◆ **RECORD EXCERPTS**:

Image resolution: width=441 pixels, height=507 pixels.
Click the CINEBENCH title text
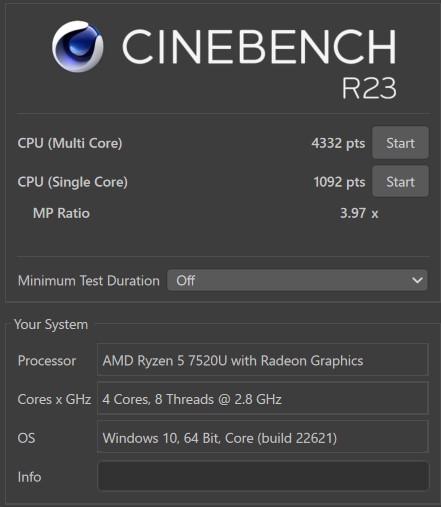259,46
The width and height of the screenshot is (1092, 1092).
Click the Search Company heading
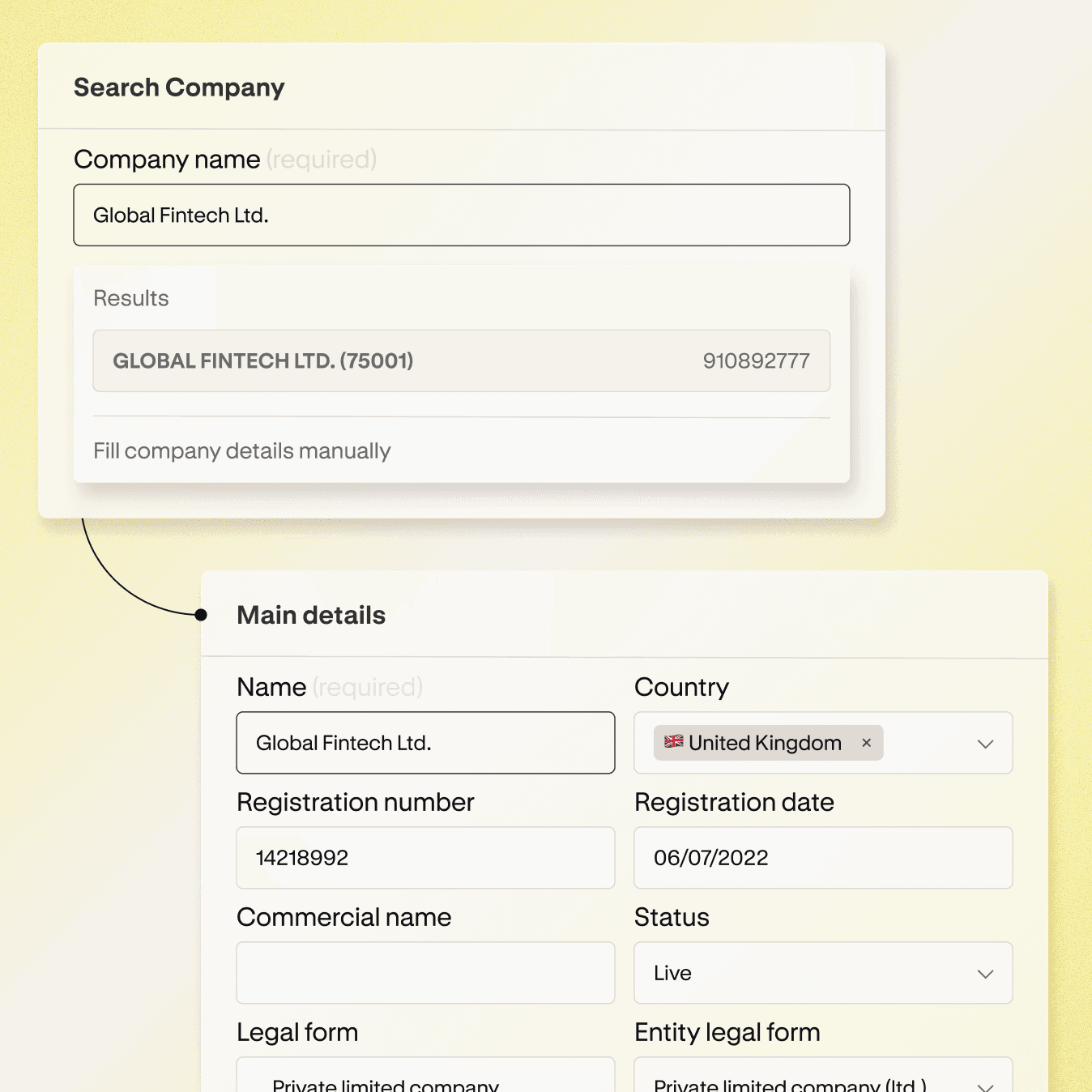tap(179, 87)
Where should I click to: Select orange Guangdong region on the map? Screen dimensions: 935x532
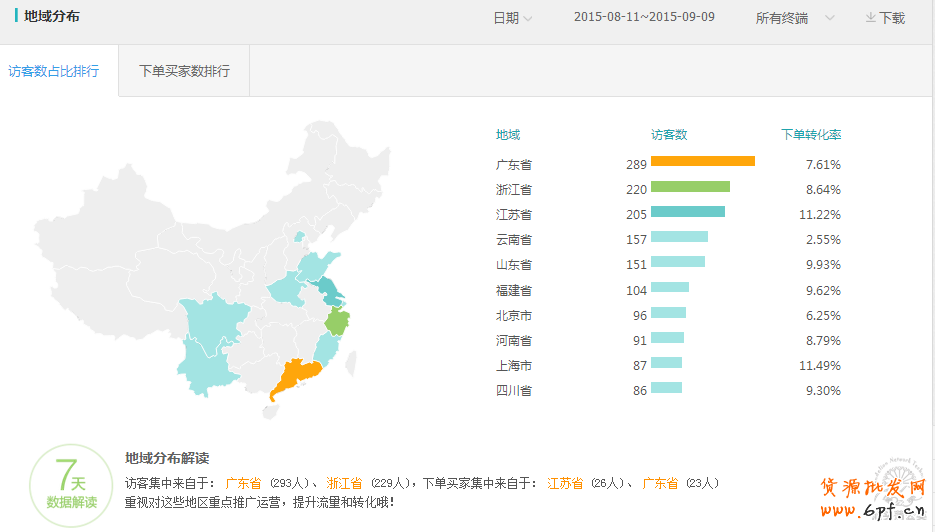click(x=294, y=378)
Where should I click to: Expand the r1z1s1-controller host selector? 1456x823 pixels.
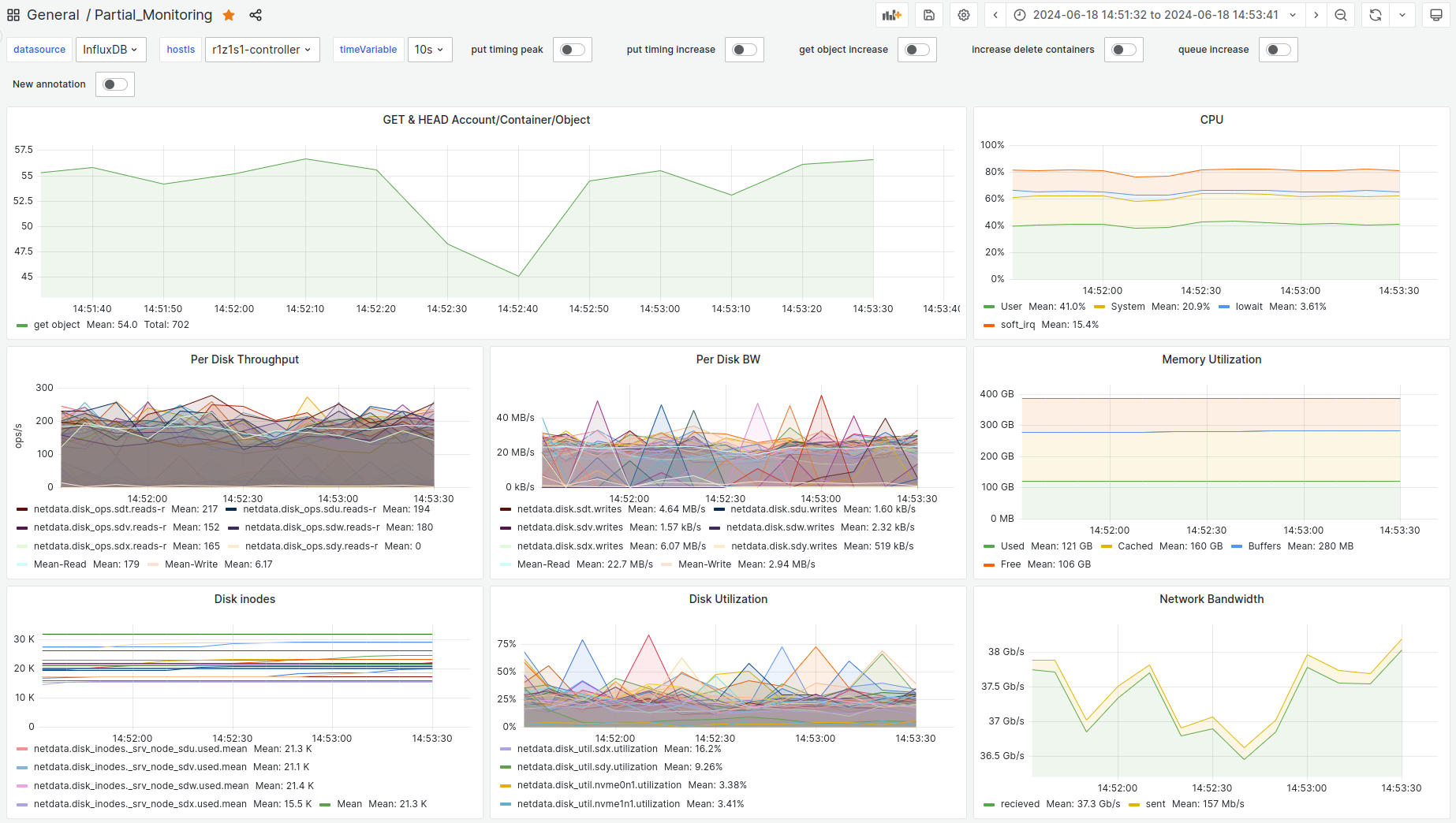pos(262,50)
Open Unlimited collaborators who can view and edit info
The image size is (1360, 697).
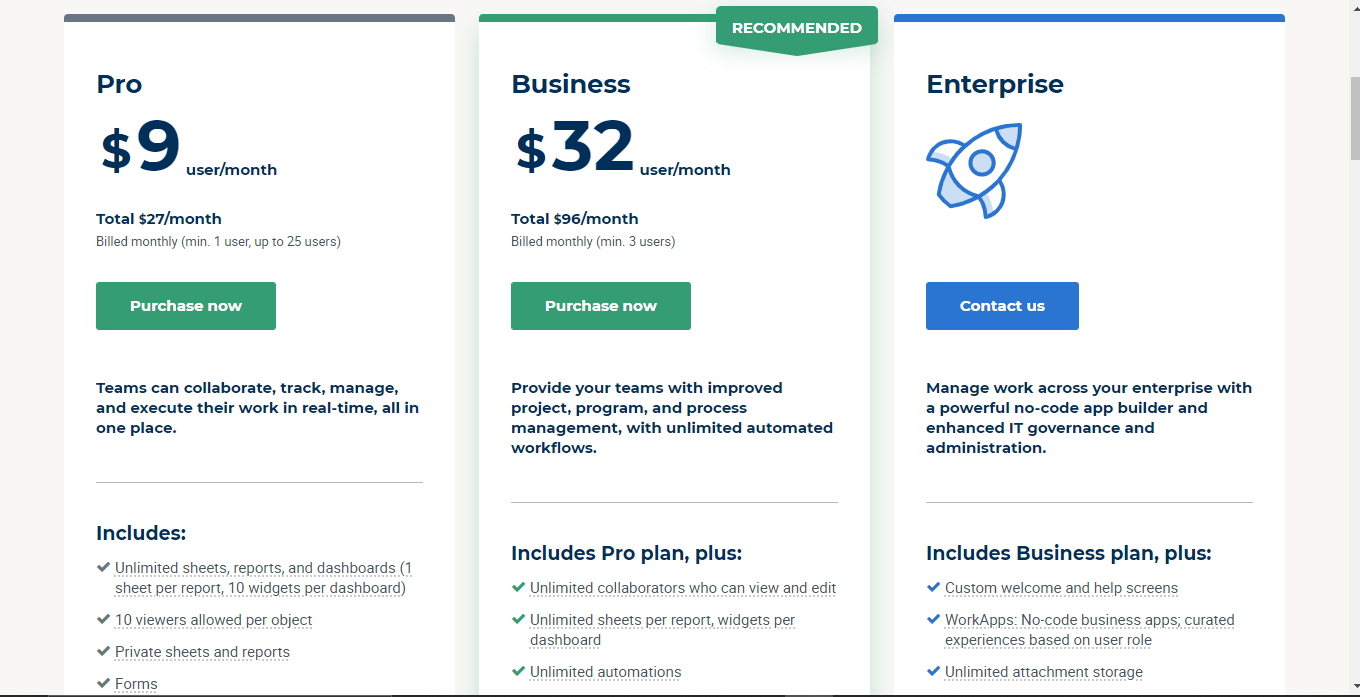click(x=683, y=588)
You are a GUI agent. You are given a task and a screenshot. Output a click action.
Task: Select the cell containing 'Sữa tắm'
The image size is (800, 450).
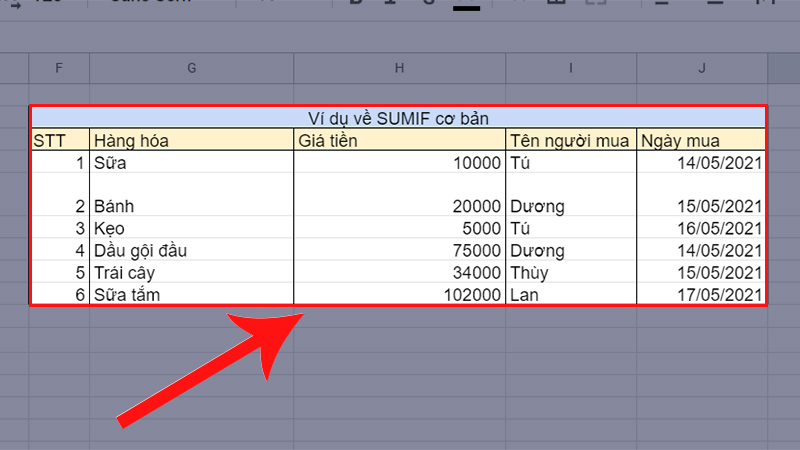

◆ **TASK REQUIREMENTS**: Return the material above in exact form. Pictures stay out.

◆ **TASK RESPONSE**:
Image resolution: width=441 pixels, height=507 pixels.
Click the CINEBENCH title text
259,46
The width and height of the screenshot is (1092, 1092).
Click the Search Company heading
tap(179, 87)
Where should I click to: Select orange Guangdong region on the map? Screen dimensions: 935x532
click(x=294, y=378)
Where should I click to: Expand the r1z1s1-controller host selector? 1456x823 pixels.
pos(262,50)
Open Unlimited collaborators who can view and edit info
The image size is (1360, 697).
click(x=683, y=588)
You are a GUI agent. You are given a task and a screenshot. Output a click action.
Task: Select the cell containing 'Sữa tắm'
The image size is (800, 450).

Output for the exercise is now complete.